WhatsApp, the world’s leading instant-messaging platform, has made a bold statement in the Delhi High Court that it would consider leaving India if forced to compromise the encryption of messages and calls. Advocate Tejas Karia, representing WhatsApp, emphasized that the platform’s users value the privacy and security provided by its end-to-end encryption feature. During the court proceedings, Karia firmly stated that if WhatsApp is compelled to break encryption, the company would have no choice but to exit the Indian market.

The Delhi High Court, presided over by Acting Chief Justice Manmohan and Justice Manmeet Pritam Singh Arora, was addressing petitions filed by WhatsApp and Meta (formerly Facebook). These petitions challenge Rule 4(2) of the Information Technology (Intermediary Guidelines and Digital Media Ethics Code) Rules, 2021, as per Bar and Bench.

Rule 4(2) mandates that significant social media intermediaries must facilitate the identification of the first originator of information on their platforms when ordered by a court or competent authority.
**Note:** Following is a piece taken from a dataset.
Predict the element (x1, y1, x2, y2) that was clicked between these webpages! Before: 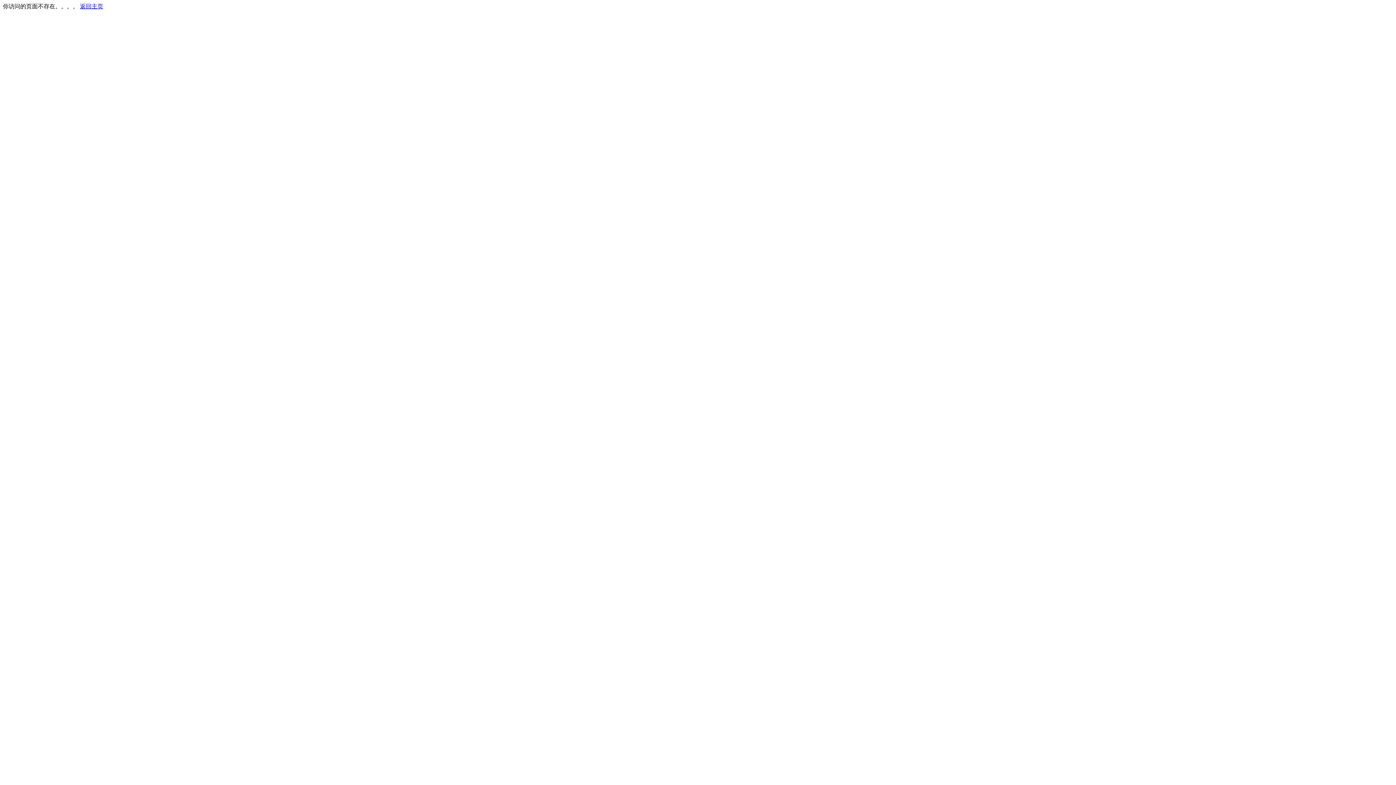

This rule has sparked a legal battle between the tech giants and the Indian government, raising concerns about privacy rights and data security.

Advocate Karia told the Court today that this provision would require WhatsApp to store millions and millions of messages for a number of years, requirement that exists nowhere else in the world. “We will have to keep a complete chain and we don’t know which messages will be asked to be decrypted. It means millions and millions of messages will have to be stored for a number of years,” he said according to Bar and Bench.

He further stressed that the Rule under challenge goes beyond the parent Information Technology Act, which does not provide for breaking of encryption.

The Bench queried if a similar law exists anywhere else in the world.

“Have these matters been taken up anywhere in the world? You have never been asked to share the information anywhere in the world? Even in South America?”

Karia replied, “No, not even in Brazil.”

Meanwhile, the lawyer appearing for the Centre said the rule was significant when objectionable content is spread on platforms in cases such as those of communal violence.

The bench ordered that the matter be listed for hearing on August 14 to await the transfer of all other petitions challenging several aspects of the 2021 IT Rules to it pursuant to a Supreme Court order.

On March 22, the Supreme Court transferred to the Delhi High Court a batch of pleas pending before different high courts across the country challenging the Information Technology (Intermediary Guidelines and Digital Media Ethics Code) Rules, 2021.

Several petitions were pending on the issue before different high courts, including Karnataka, Madras, Calcutta, Kerala and Bombay.